### WHAT YOU SHOULD DO
Please copy the stretch of the listing below, from the line that contains "Collapse the left" through the line that contains "The image size is (1011, 631). tap(18, 281)", word for word.

[Data extracted from a collection]
┌──

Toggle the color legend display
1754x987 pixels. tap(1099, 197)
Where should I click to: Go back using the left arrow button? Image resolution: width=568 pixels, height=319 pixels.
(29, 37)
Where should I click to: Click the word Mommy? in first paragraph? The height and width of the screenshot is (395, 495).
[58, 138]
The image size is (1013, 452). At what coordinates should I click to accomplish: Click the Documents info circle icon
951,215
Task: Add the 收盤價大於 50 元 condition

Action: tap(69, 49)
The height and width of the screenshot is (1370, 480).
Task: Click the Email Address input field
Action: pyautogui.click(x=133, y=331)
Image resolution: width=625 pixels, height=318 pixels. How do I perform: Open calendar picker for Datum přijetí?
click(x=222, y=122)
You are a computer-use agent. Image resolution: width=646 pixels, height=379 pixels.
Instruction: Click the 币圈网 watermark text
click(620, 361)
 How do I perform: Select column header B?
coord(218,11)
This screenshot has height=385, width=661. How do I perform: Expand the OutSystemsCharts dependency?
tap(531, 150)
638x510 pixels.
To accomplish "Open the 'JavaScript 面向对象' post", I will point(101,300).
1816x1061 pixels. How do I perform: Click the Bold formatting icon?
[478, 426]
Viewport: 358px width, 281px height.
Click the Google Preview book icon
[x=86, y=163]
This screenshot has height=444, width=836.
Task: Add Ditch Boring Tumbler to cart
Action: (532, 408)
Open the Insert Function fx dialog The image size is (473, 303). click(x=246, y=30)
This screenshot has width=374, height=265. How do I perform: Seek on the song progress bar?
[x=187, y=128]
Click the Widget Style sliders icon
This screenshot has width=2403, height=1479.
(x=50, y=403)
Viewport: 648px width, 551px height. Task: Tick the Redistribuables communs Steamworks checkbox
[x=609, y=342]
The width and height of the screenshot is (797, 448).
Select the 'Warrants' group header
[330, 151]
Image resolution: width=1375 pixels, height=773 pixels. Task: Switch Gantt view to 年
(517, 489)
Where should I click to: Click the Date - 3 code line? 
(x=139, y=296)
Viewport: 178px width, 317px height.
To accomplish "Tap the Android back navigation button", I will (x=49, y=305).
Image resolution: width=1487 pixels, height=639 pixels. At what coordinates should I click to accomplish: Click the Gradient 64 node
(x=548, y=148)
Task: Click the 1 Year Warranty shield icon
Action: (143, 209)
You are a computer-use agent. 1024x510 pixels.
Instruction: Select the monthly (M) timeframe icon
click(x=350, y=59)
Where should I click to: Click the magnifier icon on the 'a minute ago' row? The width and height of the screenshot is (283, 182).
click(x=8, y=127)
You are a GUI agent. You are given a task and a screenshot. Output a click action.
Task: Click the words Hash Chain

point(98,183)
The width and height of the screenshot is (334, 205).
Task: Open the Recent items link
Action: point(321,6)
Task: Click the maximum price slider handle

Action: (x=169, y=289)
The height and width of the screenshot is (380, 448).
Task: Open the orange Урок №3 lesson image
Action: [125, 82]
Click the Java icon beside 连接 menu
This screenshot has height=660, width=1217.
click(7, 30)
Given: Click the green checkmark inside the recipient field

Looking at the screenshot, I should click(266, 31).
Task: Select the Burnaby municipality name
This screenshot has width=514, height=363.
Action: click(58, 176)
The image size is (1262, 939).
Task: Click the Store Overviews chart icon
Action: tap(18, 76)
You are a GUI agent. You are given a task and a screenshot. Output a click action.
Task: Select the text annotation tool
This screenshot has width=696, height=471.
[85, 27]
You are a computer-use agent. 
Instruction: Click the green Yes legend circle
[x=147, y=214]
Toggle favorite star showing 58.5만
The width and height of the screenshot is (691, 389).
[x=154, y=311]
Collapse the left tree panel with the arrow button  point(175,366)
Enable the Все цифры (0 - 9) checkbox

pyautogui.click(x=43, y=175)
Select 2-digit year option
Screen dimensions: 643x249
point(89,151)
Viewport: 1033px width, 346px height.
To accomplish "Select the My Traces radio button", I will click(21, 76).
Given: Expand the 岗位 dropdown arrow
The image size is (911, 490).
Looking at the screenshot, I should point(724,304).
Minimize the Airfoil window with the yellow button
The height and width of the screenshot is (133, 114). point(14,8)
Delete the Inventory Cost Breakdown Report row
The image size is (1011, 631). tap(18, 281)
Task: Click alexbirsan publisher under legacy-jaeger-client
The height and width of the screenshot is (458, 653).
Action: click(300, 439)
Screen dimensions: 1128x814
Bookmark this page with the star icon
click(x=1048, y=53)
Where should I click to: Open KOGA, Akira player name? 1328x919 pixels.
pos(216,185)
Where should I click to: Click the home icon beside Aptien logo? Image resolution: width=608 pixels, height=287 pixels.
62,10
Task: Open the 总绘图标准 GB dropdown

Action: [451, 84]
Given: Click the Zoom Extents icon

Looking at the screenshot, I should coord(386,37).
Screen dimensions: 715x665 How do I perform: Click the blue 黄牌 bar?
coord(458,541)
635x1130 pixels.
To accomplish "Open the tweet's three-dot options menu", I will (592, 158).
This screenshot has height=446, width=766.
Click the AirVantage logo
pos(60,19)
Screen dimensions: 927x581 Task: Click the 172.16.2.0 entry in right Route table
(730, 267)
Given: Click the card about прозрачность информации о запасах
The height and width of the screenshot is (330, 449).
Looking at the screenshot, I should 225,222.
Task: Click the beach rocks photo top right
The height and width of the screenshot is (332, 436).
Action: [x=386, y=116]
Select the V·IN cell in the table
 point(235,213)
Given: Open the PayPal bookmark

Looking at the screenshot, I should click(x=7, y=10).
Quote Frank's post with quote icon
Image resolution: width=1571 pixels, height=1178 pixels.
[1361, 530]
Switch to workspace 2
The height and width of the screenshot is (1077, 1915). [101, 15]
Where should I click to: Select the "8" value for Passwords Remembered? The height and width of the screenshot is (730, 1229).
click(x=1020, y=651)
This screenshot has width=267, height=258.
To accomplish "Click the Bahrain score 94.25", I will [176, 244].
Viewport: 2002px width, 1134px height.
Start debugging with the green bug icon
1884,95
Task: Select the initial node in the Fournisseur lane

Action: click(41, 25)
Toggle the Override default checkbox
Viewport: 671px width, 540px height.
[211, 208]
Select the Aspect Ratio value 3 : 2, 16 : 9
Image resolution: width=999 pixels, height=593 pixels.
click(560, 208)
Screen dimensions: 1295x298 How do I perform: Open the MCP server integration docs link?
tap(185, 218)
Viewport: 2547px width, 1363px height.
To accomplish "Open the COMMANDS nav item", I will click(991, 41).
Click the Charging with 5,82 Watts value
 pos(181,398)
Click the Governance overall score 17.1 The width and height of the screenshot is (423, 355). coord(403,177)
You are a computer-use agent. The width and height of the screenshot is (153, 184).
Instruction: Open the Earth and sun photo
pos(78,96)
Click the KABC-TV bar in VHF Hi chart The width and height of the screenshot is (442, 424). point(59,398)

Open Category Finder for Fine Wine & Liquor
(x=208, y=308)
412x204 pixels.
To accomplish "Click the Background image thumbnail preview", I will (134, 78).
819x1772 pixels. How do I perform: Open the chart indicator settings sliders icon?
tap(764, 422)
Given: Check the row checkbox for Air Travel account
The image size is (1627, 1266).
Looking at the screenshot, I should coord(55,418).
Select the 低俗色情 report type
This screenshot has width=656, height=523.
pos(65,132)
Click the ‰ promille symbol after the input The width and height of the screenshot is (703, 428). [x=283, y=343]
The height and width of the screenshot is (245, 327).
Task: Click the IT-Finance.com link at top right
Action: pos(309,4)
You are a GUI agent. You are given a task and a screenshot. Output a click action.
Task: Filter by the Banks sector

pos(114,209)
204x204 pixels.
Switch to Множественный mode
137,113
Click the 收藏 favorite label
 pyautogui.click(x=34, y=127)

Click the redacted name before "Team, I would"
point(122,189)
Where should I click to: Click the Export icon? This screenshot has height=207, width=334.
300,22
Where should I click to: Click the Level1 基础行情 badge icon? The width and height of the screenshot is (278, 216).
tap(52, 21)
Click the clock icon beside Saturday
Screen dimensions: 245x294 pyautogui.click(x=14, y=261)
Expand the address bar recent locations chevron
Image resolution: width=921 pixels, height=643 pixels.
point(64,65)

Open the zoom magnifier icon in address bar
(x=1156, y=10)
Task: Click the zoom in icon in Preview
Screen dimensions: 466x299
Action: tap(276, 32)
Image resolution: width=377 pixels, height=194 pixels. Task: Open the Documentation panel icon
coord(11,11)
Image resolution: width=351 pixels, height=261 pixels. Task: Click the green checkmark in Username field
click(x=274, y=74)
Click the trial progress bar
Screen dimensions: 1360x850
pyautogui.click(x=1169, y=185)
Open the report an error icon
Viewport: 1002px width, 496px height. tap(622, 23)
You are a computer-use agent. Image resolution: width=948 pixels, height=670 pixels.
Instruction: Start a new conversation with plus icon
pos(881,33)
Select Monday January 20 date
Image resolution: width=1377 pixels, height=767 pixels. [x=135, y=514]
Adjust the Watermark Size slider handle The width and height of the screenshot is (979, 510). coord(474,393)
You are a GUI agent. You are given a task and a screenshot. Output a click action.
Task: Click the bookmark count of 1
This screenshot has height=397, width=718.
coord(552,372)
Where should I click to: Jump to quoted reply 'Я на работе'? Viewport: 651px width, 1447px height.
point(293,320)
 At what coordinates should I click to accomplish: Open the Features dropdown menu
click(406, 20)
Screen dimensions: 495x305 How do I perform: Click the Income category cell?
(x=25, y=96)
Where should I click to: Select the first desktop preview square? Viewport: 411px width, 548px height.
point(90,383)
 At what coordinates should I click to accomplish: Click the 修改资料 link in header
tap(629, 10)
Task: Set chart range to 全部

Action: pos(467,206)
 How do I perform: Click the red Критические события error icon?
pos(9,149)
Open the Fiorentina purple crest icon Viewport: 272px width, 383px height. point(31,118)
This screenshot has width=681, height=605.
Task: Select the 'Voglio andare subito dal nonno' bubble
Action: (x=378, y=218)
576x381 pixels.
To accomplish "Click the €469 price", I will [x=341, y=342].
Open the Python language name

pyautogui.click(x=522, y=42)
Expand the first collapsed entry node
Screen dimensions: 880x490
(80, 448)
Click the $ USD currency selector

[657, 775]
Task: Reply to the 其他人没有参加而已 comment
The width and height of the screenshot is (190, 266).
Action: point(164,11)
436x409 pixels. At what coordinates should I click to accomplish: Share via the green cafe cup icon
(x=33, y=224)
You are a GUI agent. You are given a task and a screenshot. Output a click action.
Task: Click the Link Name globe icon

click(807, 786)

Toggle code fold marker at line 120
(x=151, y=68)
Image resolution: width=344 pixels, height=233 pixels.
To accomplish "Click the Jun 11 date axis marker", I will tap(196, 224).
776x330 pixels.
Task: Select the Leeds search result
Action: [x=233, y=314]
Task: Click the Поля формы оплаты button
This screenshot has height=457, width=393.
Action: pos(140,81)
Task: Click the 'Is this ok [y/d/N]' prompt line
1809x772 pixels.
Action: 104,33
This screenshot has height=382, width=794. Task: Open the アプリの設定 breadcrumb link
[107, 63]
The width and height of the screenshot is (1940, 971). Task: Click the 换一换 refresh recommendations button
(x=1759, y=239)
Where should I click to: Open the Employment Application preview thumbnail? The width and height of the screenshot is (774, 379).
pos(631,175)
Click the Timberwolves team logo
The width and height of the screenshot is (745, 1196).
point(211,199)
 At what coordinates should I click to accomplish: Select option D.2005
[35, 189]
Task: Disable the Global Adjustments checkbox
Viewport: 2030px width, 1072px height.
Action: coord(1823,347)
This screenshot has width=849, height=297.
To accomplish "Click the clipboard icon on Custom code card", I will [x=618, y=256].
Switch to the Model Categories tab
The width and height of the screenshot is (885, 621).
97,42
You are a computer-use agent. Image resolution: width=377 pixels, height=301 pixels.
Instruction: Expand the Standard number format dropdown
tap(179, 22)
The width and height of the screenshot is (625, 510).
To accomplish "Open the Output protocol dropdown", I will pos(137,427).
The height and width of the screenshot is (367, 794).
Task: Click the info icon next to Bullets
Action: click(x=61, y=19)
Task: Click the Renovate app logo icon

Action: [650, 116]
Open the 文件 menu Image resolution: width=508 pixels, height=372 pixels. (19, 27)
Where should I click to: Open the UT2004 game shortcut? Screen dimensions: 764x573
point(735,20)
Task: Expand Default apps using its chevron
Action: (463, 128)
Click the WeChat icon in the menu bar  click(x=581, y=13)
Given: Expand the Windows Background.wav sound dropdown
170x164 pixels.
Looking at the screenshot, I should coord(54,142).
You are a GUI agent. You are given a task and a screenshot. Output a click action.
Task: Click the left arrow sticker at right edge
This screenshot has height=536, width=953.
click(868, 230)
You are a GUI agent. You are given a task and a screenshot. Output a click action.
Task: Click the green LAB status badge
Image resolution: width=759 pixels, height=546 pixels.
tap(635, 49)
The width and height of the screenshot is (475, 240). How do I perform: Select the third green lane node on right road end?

└──

### EXERCISE OUTPUT
Collapse the left tree panel with the arrow button  point(175,366)
Enable the Все цифры (0 - 9) checkbox

pyautogui.click(x=43, y=175)
Select 2-digit year option
Screen dimensions: 643x249
point(89,151)
Viewport: 1033px width, 346px height.
To accomplish "Select the My Traces radio button", I will click(21, 76).
Given: Expand the 岗位 dropdown arrow
The image size is (911, 490).
Looking at the screenshot, I should point(724,304).
Minimize the Airfoil window with the yellow button
The height and width of the screenshot is (133, 114). point(14,8)
Delete the Inventory Cost Breakdown Report row
The image size is (1011, 631). tap(18, 281)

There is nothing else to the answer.